Small steps are key:
- Try mixing sliced or frozen fruit with your cereal
- Add apple chunks, pineapple, grapes, or raisins to tuna or chicken salad
- If you have a blender, try making fruit smoothies out of fresh or frozen fruit, yogurt & fruit juice.
- Add dried or fresh fruit to oatmeal, pancakes, and waffles
- Color counts! Try adding colorful vegetables, such as red cabbage, carrots or bell peppers to salads.
- Salad toppers- dried cranberries, raisins, sliced pears, oranges, nectarines, grapefruit or strawberries.
- Add vegetebles, such as grated zucchini, carrots, spinach or kale to soups or salads.
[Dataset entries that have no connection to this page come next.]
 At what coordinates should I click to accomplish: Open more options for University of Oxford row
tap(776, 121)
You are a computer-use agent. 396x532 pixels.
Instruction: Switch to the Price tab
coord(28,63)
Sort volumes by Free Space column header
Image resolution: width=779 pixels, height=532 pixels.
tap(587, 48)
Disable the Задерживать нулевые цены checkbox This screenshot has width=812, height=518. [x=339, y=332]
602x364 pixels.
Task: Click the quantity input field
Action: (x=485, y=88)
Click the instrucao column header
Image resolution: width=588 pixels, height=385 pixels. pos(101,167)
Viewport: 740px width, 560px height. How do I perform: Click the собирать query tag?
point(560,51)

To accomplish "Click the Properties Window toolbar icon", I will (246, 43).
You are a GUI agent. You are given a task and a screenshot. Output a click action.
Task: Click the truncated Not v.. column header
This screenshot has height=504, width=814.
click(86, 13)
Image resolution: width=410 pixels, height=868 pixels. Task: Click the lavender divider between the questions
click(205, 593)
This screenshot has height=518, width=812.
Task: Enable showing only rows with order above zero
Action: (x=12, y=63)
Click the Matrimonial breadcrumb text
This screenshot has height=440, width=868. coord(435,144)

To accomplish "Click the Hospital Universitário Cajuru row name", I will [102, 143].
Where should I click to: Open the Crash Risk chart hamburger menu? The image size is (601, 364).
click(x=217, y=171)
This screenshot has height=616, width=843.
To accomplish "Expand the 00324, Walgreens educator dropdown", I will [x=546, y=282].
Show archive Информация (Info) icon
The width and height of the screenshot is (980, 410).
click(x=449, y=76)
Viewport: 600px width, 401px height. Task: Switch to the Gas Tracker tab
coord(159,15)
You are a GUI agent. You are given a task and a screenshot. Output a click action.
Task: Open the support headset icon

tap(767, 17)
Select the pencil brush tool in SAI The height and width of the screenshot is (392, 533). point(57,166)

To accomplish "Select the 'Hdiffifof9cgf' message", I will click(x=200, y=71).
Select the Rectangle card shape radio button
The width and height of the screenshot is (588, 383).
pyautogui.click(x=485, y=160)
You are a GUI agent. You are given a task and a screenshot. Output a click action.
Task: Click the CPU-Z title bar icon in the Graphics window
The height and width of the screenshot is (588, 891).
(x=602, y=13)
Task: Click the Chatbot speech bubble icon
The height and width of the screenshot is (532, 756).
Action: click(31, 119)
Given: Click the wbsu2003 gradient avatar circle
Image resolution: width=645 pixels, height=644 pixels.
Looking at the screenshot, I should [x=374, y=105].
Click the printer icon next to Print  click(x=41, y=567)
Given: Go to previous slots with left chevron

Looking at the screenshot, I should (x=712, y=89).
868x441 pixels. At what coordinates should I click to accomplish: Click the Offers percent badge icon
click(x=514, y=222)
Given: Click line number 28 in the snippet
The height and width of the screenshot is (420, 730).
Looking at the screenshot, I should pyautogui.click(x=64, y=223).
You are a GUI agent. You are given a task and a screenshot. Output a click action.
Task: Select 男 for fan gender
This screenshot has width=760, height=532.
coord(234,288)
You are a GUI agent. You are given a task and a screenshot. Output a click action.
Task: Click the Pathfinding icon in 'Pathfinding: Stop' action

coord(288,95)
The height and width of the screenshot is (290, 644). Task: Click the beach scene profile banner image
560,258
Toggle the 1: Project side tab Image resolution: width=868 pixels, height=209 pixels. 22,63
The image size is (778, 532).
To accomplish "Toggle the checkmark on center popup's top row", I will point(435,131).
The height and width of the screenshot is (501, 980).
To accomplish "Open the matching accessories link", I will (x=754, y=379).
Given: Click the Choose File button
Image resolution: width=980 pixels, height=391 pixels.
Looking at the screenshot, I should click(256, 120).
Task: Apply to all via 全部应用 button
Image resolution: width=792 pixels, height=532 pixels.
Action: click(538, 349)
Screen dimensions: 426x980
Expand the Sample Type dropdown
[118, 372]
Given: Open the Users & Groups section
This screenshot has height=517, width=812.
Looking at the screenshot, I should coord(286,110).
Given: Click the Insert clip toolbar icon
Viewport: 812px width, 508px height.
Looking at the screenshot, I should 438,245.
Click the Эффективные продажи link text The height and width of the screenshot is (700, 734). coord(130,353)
- Add LOTS of vegetables to sandwiches. Lettuce, tomatoes, cucumbers, bell peppers and avacado slices are flavorful choices.
- Dip raw vegetables in low-fat salad dressing, hummus, or peanut butter.
- Flavor your pasta or pizza without additional salt, sprinkle on dried oregano, garlic powder or red pepper flakes.
- Spice up your veggies! Yummy flavor combinations include carrots with cumin seeds, beets with ground anise, and sauteed onions with saffron threads.
- Herbs add effortless flavor. Try basil with tomatoes; mint with fruit salad or carrots; silantro with salsa or Mexican dishes; sage with poultry; or rosemary with chicken, fish, or pork. Fresh herbs can often be found at the dining hall or, if you don’t see them, just ask!
One of the most important things in “pumping up the flavor” is not ot overdo it! Stick with 1 or 2 new flavors, you can always add more later.